Baseball is officially coming back. At least in one country.

After a month-long shutdown due to the coronavirus pandemic, South Korea’s top-flight Korean Baseball Organization announced Tuesday that it will begin playing the regular season on May 5, according to the Yonhap News Agency. Preseason games in empty stadiums have already begun.

[ Coronavirus: How the sports world is responding to the pandemic ]

Per the Associated Press, the league said it plans to play its full 144-game regular season, but without its All-Star game and with the first round of the playoffs shortened from a best-of-five series to a best-of-three.

Games will initially be played without spectators, but the league reportedly plans to gradually open games once the risk of COVID-19 has been further reduced.

The KBO season had been previously scheduled to begin on March 28, but the league was among the many to shut down as the coronavirus pandemic worsened. Before the announcement, teams had been playing intrasquad scrimmages in isolation at their own parks.

Can MLB follow suit amid coronavirus pandemic?

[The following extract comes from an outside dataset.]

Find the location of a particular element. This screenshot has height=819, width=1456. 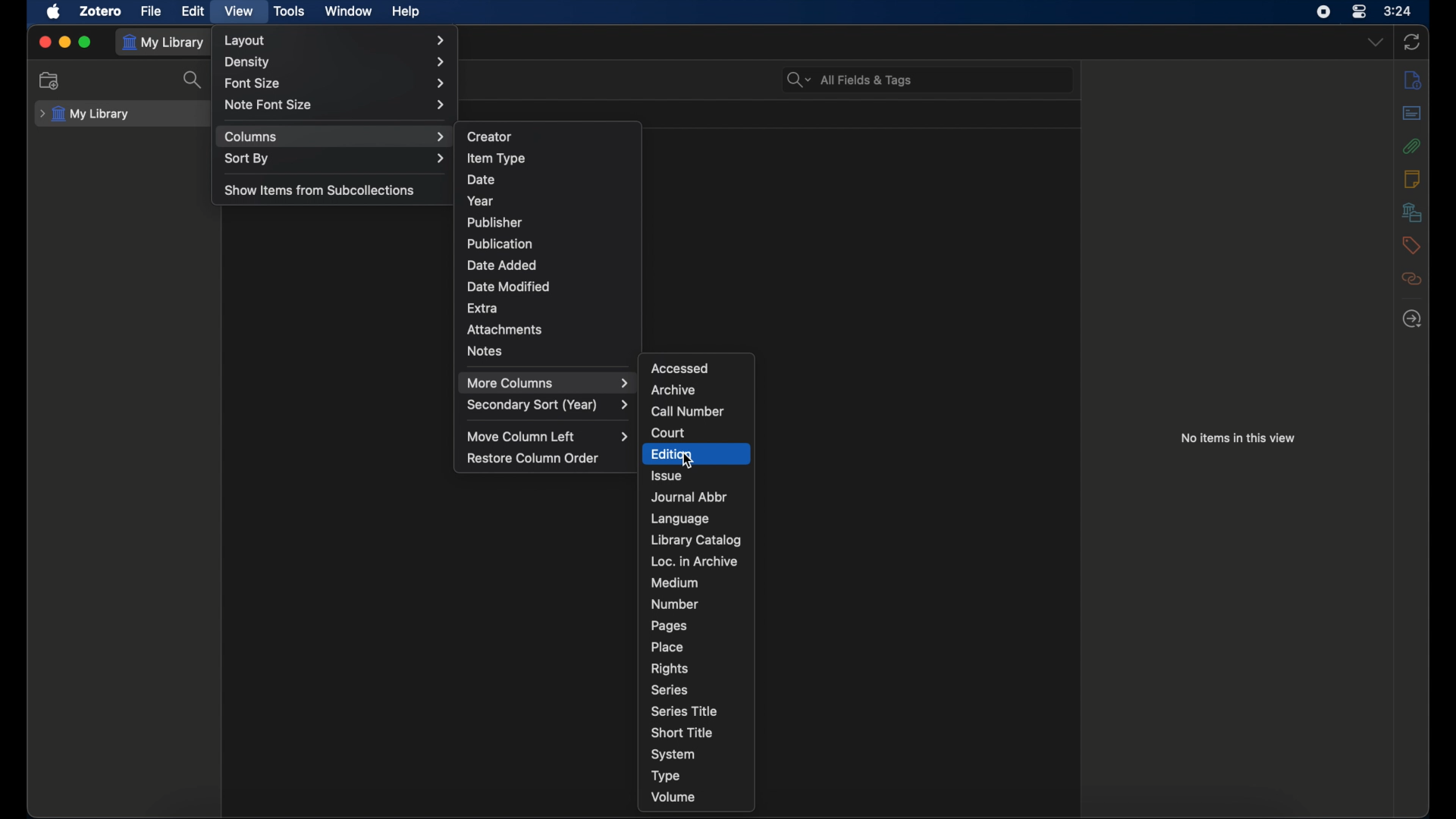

Seeing baseball games return to South Korea could be an encouraging sign for those hoping MLB returns to action in the next few months, though the coronavirus conditions in the country are quite different from what the United States is currently facing.

The number of cases in South Korea has dropped dramatically in April, to the point that just nine new cases in the entire country were reported on Tuesday by the World Health Organization. There are 10,683 active cases overall.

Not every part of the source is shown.